Ubiquitination assay
For detection of ubiquitinated ApNMV 1a in vivo, Agrobacterium harboring
pCXSN-1a-HA construct or ApNMV infectious clone was transformed into
apple leaves of WT, MdBT2-OE , and MdBT2 MdBT2-anti,
respectively, via vaccum technique. The leaves were kept on MS medium
for five days and then collected for protein extraction after treated
with 50 μM MG132 for 10 h. The total protein was immunoprecipitated
using anti-HA antibody (Abmart) or anti-1a specific antibody using
BeaverBeads protein A/G immunoprecipitation Kit (BEAVER Biomedical
Engineering) per manufacture’s protocol.

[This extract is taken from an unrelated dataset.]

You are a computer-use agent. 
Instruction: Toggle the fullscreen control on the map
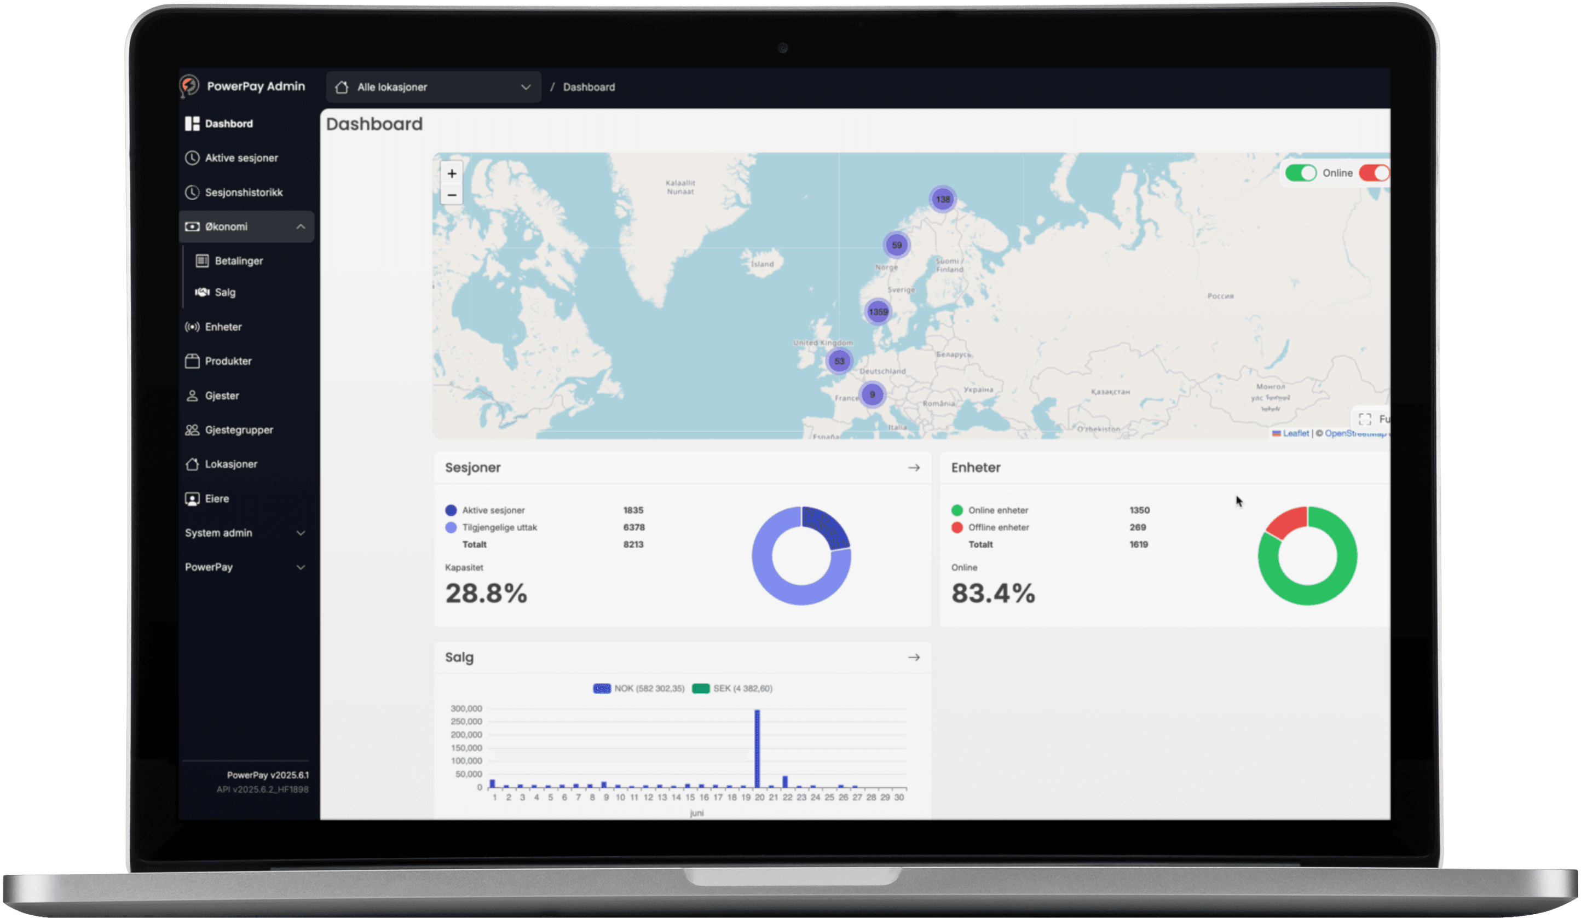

The precipitates were then
applied to western blot, and anti-HA, anti-1a, and anti-Ubi
(Sigma-Aldrich) antibodies were utilized to detect the target proteins
as described previously.
For detection the ubiquitinated ApNMV 1a in vitro, total protein were
first extracted from 35S::MdBT2-GFP transgenic apple calli pretreated
with 50 μM MG132 for 10 h. Then MdBT2-GFP active proteins were
precipitated by anti-GFP antibody (Abmart) using BeaverBeads protein A/G
immunoprecipitation Kit (BEAVER Biomedical Engineering) per
manufacture’s protocol. The ApNMV 1a-HIS protein obtained from
prokaryotic expression system was incubated with or without MdBT2-GFP
active proteins in incubation buffer at 30 °C for 12 h. The incubation
buffer consists of 50 mM Tris (pH 7.5), 2 mM dithiothreitol (DTT), 50 mM
MgCl2, 2 mM ATP, 100 ng human E1 (recombinant human His6
UBE1, BostonBiochem), 100 ng human E2 (recombinant human UbcH5b/UBE2D2,
BostonBiochem), and 1 μg ubi (recombinant human Myc Ubiquitin,
BostonBiochem). The target protein ubiquitination were detected using
the anti-HIS (Abmart) and anti-Ubi (Sigma-Aldrich) antibodies.